# [Given data]
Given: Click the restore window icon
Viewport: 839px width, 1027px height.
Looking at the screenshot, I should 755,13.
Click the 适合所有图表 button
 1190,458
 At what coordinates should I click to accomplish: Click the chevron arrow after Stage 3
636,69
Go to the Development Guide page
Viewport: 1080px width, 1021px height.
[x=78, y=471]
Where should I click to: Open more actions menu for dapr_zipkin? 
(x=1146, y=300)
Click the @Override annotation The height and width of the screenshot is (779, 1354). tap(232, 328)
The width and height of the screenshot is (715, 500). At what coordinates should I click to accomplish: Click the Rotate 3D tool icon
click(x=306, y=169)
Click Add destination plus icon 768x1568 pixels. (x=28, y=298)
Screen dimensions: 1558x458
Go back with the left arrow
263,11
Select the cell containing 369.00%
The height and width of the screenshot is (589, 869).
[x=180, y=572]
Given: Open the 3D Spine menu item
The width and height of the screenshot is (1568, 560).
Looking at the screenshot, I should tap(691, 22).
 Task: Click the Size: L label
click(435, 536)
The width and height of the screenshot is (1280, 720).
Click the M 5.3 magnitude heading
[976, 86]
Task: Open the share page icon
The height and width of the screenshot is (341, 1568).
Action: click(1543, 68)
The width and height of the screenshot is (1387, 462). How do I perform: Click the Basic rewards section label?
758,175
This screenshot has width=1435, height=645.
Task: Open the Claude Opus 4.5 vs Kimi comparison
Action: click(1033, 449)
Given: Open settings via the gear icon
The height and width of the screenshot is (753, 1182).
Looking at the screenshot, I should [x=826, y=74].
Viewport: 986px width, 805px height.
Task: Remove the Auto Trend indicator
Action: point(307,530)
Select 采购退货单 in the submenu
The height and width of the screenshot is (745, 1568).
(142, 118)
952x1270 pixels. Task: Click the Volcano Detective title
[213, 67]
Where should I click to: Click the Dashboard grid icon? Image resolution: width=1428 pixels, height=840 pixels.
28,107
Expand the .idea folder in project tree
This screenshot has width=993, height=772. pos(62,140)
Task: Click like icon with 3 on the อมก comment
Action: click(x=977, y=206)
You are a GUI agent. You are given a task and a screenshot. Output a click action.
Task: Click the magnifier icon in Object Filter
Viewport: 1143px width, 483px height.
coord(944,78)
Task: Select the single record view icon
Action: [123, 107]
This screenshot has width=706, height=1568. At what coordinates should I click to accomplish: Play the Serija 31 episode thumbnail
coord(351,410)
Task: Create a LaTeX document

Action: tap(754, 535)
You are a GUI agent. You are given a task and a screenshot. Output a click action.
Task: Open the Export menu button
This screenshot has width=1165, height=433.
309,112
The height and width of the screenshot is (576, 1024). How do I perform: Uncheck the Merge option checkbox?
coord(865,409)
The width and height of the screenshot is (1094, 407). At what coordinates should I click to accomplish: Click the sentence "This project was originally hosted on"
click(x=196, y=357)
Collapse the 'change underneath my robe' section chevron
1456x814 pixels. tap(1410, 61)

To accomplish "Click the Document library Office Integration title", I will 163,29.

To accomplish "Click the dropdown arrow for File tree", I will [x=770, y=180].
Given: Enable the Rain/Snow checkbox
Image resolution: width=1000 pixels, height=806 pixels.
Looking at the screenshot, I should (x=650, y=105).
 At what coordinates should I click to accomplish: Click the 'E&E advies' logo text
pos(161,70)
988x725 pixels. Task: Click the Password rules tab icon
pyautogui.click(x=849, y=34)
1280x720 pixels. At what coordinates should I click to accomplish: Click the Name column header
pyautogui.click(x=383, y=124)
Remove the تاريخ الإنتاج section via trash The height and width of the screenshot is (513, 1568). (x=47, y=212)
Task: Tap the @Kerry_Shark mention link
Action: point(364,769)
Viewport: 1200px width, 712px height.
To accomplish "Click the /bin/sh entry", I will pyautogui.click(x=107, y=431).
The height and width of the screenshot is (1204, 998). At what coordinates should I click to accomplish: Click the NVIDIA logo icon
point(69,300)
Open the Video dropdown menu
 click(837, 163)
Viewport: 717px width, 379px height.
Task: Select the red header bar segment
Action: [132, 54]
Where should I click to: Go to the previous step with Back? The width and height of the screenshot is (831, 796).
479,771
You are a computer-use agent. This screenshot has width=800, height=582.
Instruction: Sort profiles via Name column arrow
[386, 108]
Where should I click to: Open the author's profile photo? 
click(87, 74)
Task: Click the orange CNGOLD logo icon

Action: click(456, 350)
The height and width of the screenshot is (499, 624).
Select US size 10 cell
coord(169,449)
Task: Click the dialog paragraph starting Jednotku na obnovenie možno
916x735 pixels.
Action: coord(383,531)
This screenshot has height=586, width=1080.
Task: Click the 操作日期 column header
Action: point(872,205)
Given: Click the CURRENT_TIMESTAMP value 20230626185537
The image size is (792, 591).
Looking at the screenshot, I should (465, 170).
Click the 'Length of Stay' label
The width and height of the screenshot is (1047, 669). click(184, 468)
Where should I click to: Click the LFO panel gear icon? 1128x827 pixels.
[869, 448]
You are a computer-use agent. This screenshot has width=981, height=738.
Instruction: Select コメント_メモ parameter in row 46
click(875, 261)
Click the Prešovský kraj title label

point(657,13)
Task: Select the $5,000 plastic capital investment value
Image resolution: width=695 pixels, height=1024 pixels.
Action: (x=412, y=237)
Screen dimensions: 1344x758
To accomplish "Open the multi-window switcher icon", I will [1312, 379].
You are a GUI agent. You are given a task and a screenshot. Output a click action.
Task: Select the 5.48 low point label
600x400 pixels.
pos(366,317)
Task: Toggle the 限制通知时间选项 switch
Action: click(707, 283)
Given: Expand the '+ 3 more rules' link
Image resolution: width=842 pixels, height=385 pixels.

# [Required action]
Your answer must be a single number: the count of lines in the data that contain the string "value".

# [Exercise solution]
2